Amerika bleibt roter Faden

Als dann Ende der 60er Jahre im Schatten von Vietnamkrieg und Rassenunruhen in den deutsch-amerikanischen Beziehungen die Flitterwochen zu Ende gingen, wurde auch Kleinert Amerika-kritischer. Doch die Schutzmacht zog sich für Kleinert weiter wie ein roter Faden durch sein Leben: Zum Beispiel wurde er als Rundfunkreporter beim Sender Rias Berlin verprügelt, als er über eine linke Anti-Vietnamkriegsdemonstration berichtete. Auch nach der Rückkehr nach Stuttgart als Sprecher der CDU-Landtagsfraktion und dann als Sprecher und enger Vertrauter von Ministerpräsident Lothar Späth. 1986 nahm Kleinert vor einem geplanten Treffen mit Ronald Reagans Vizepräsidenten George Bush, dem Älteren, extra Englisch-Unterricht bei einer Lehrerin, die vom Amerika-Haus geschickt wurde. Sie wurde einige Jahre später seine zweite Ehefrau. Dann stieg er nach dem Wechsel zu Daimler in den Zeiten der Daimler-Chrysler-Fusion bis zum Außenminister des Weltkonzerns auf.

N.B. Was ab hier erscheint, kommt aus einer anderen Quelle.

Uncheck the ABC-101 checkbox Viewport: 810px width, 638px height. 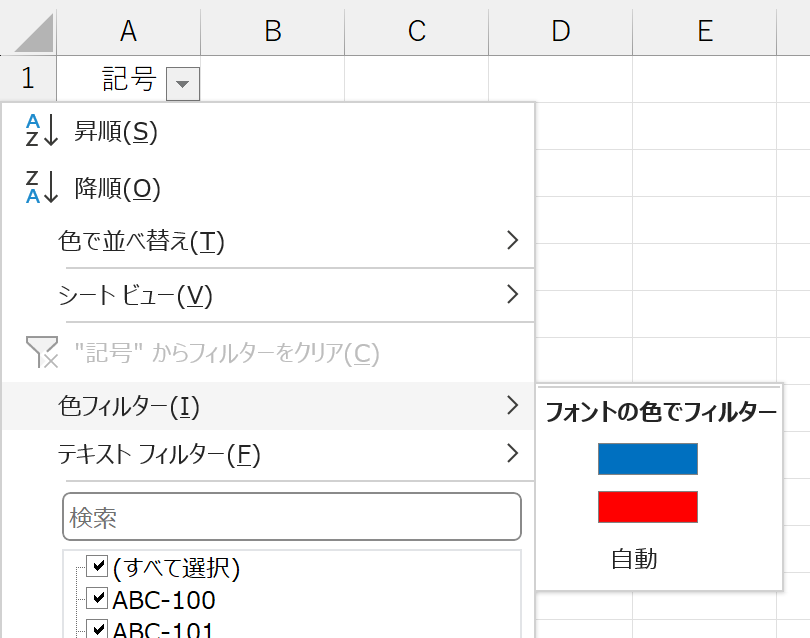coord(97,629)
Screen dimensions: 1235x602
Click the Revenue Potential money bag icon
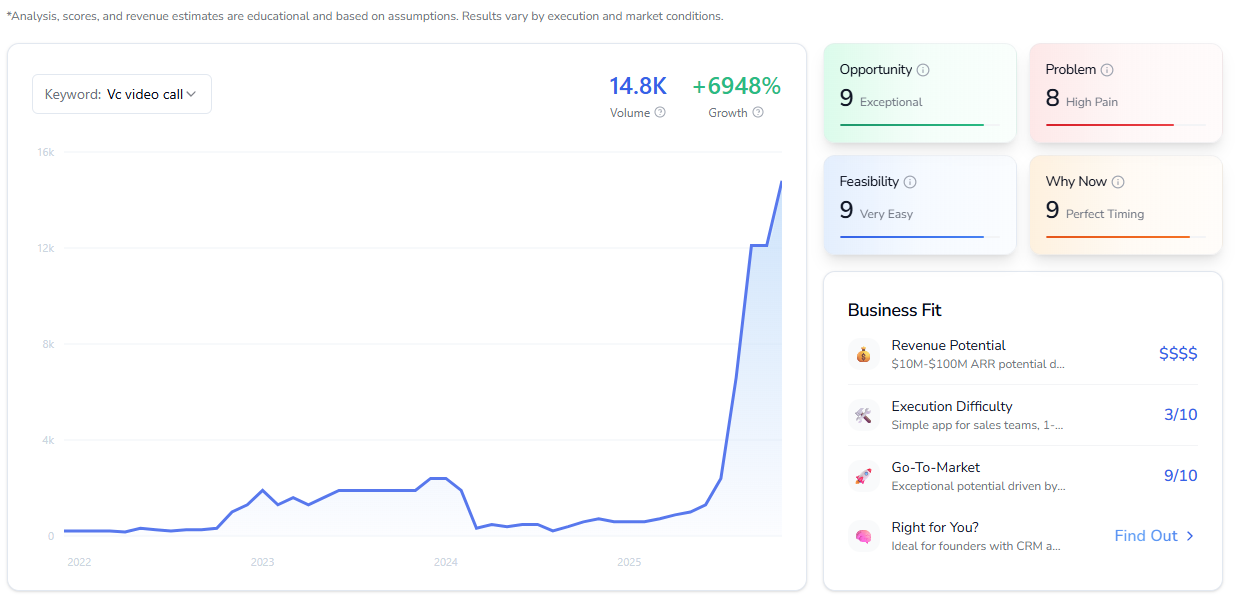(864, 354)
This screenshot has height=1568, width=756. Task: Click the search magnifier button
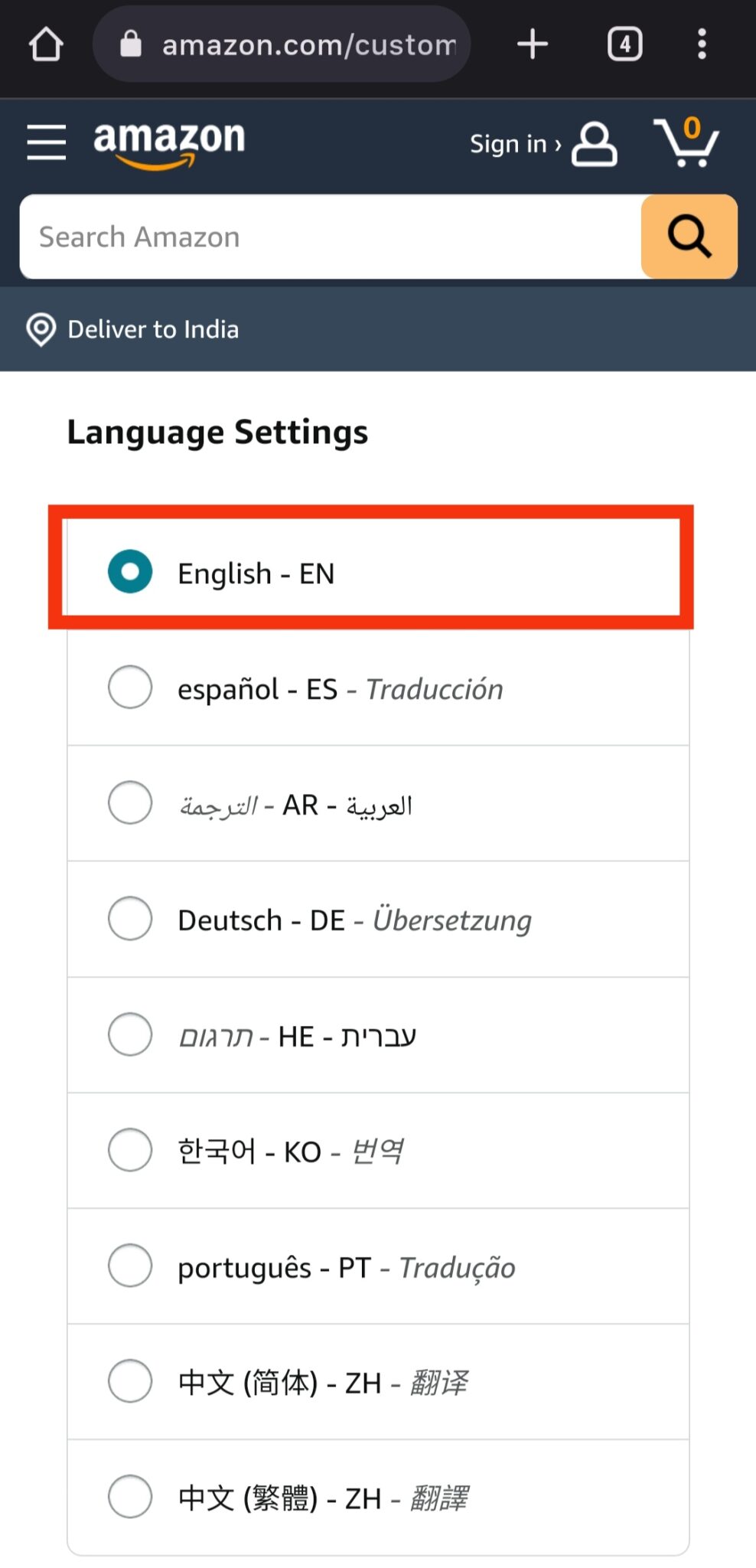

So sehr Kleinert den Amerikanern dankbar für die Luftbrücke und die jahrelang guten Beziehungen ist, zur Politik Trumps findet er, obwohl er zur Gelassenheit im Umgang mit dem Präsidenten rät, deutliche Worte: „Mit seiner ‚Amerika-zuerst’-Politik überzieht Trump maßlos.“ Internationale Politik lasse sich längst nicht nur mit Deals, bei denen es nur um den eigenen Nutzen gehe, regeln. Sondern auch im Dialog, auf der Grundlage von Vertrauen. „Mit America first hätte es wohl auch die Luftbrücke nie gegeben“, meint Kleinert. Da blitzt er wieder auf, der Meister des Dialogs: „Darüber würde ich gerne mit Herrn Trump mal eine Stunde reden“, sagt Kleinert mit spitzbübischen Lächeln.